start
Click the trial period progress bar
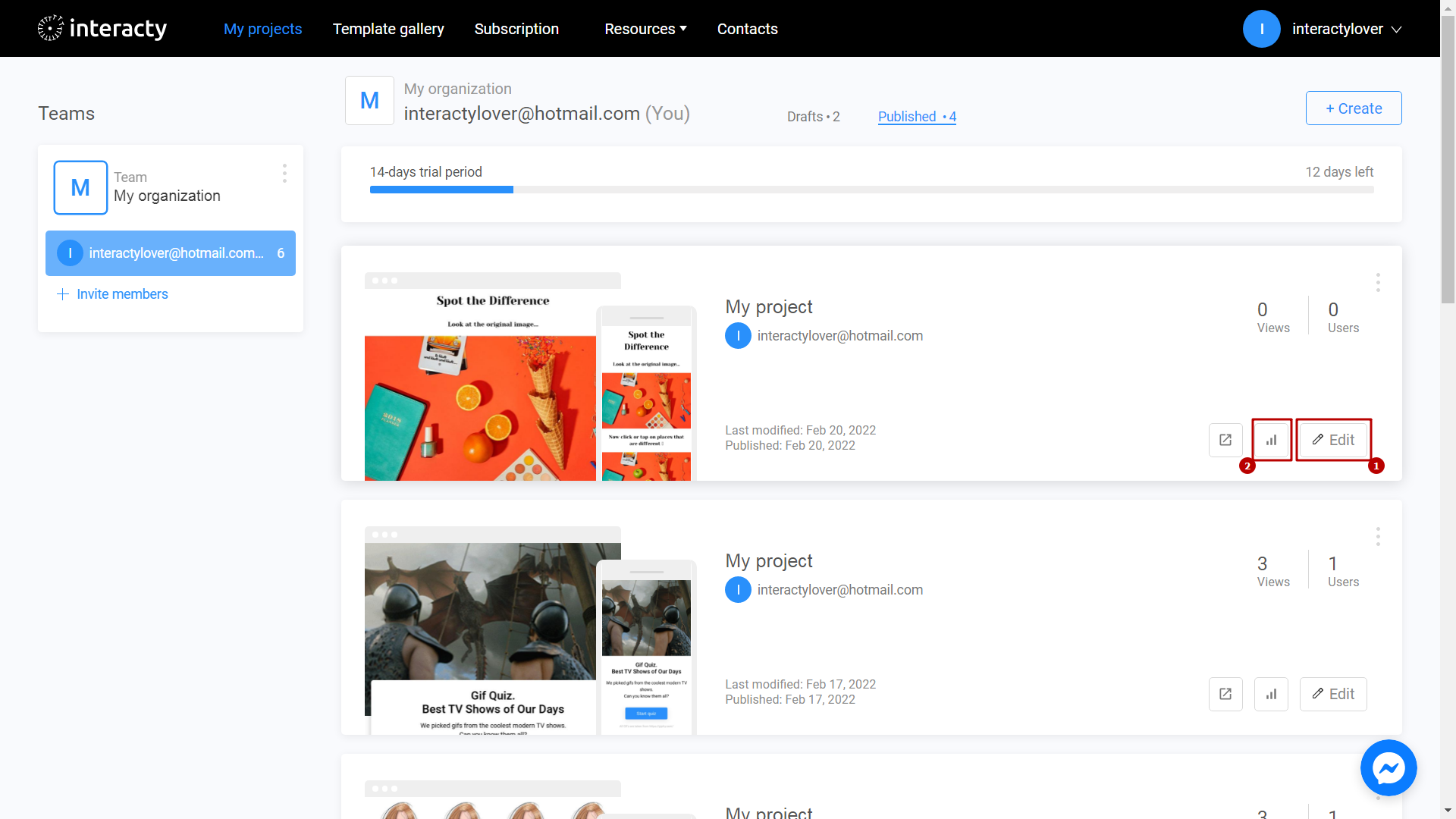This screenshot has height=819, width=1456. pyautogui.click(x=871, y=190)
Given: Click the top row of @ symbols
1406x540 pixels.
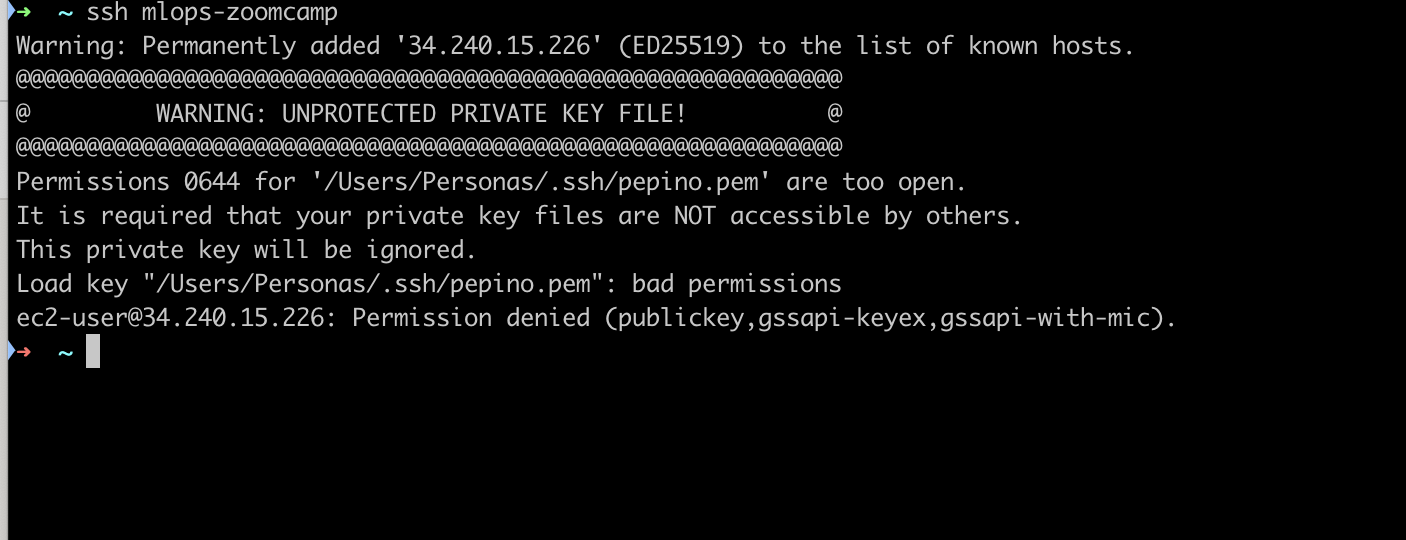Looking at the screenshot, I should point(429,80).
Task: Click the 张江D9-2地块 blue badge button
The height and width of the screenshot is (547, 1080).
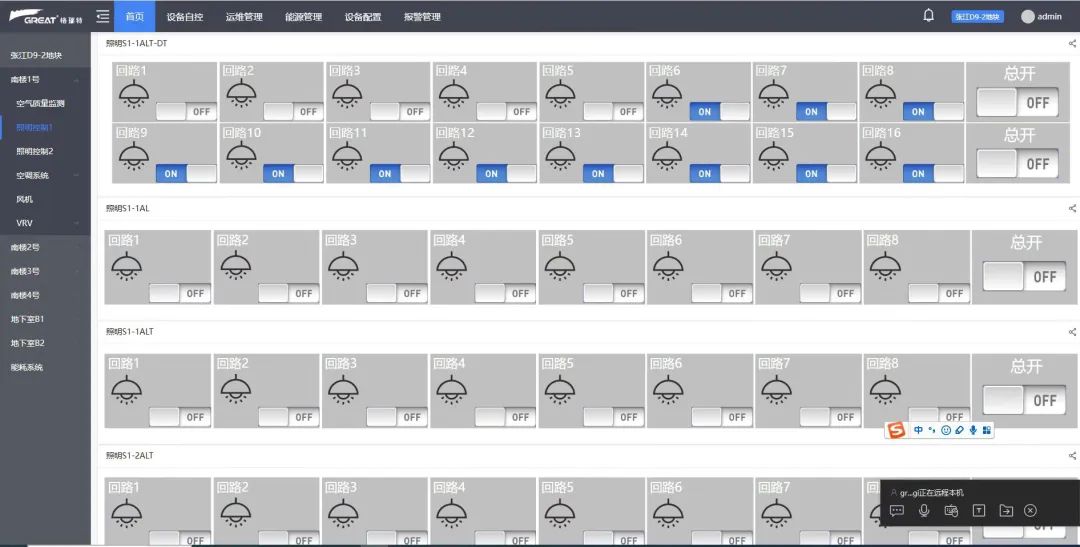Action: click(976, 17)
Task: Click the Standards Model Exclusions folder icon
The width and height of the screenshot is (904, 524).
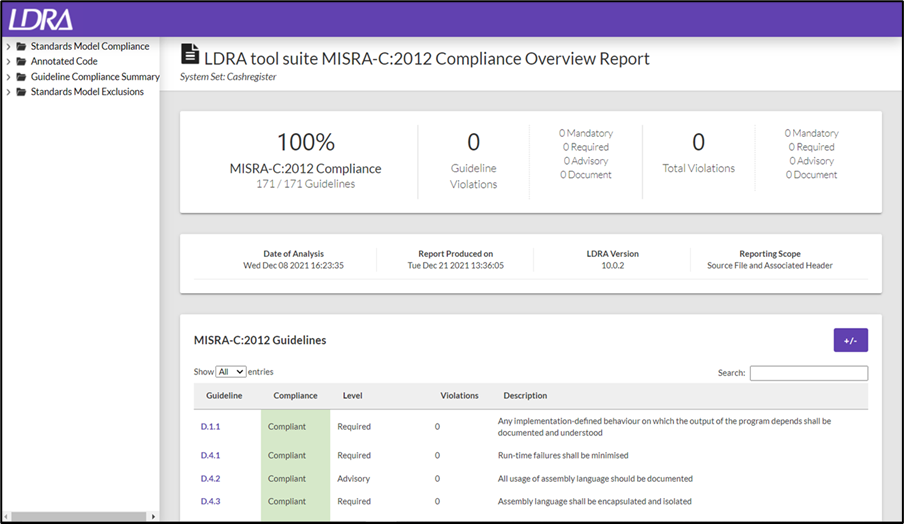Action: coord(21,92)
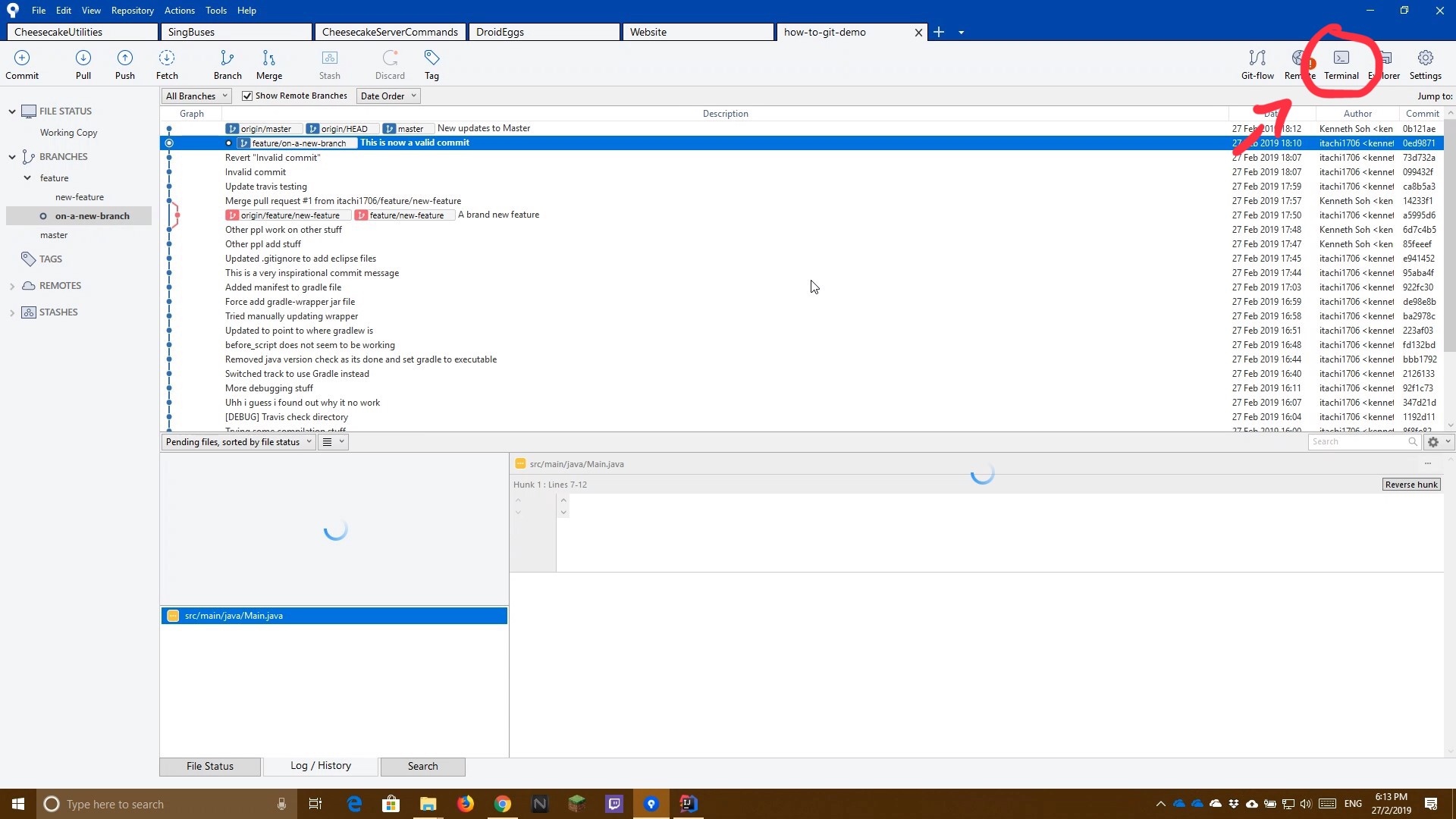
end
SET EXERCISE: Put every line of the material above into a numbered list, skipping any blank lines. Leave the pictures out of your answer.

SOLUTION:
1. Click the trial period progress bar
2. This screenshot has height=819, width=1456. pyautogui.click(x=871, y=190)
3. Given: Click the top row of @ symbols
4. 1406x540 pixels.
5. Looking at the screenshot, I should point(429,80).
6. Task: Click the 张江D9-2地块 blue badge button
7. The height and width of the screenshot is (547, 1080).
8. Action: click(976, 17)
9. Task: Click the Standards Model Exclusions folder icon
10. The width and height of the screenshot is (904, 524).
11. Action: coord(21,92)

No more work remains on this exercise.